Developing an effective HIV-1 vaccine is a global health priority, but HIV-1 mutational escape from T cells poses a challenge. While escape from human leukocyte antigen class I (HLA-I)-restricted CD8 T cells is well characterized, less is known about HLA-II-restricted T cell escape. We used computational methods to identify 149 sites across the HIV-1 clade B genome under HLA-II-associated selection.
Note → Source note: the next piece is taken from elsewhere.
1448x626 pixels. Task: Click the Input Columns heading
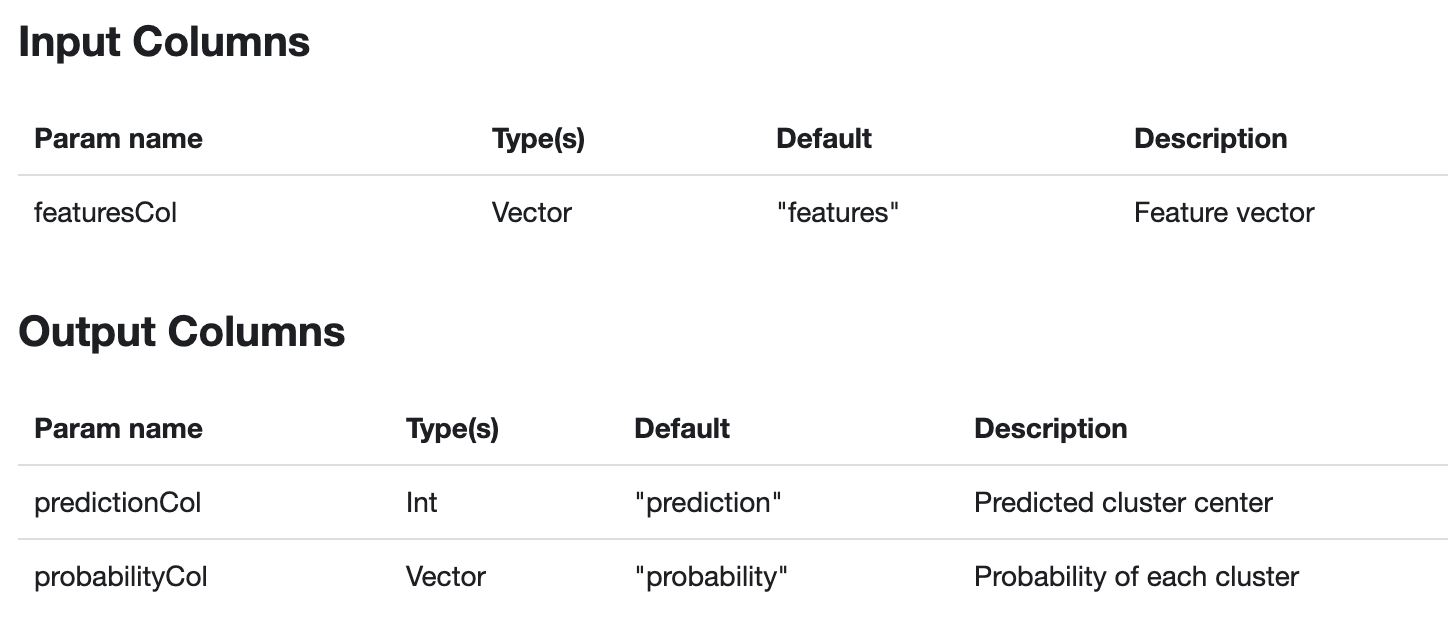164,42
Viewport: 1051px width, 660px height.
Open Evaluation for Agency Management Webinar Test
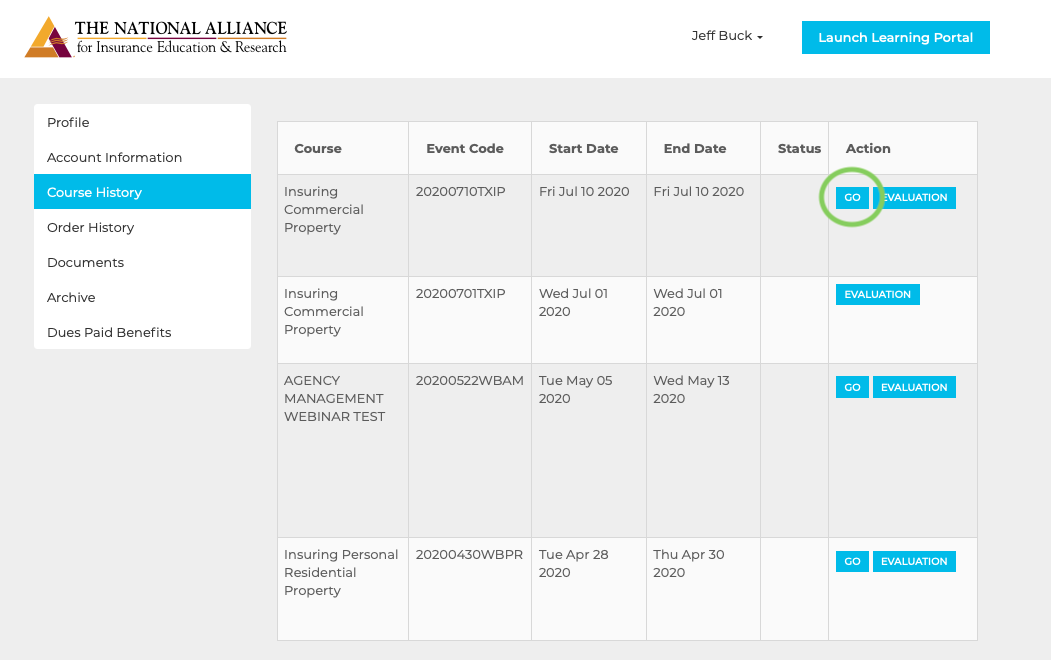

Functional assays, including activation-induced intracellular cytokine staining and enzyme-linked immunospot for interferon-γ, revealed diverse mechanisms of HIV-1 adaptation to HLA-II-associated immune pressure, ranging from loss to sustained antigen recognition. T cell receptor and RNA sequencing demonstrated variable clonotype overlap of T cell clones to recognize adapted versus non-adapted peptides, with cells targeting adapted peptides exhibiting a dysfunctional transcriptomic state. Moreover, incorporating HLA-II-associated adaptation strengthened the correlation between Gag-specific viral adaptation and poor disease outcomes. Last, we mapped viral regions prone to HLA-II-associated adaptation and found that these adaptations can increase in frequency within populations.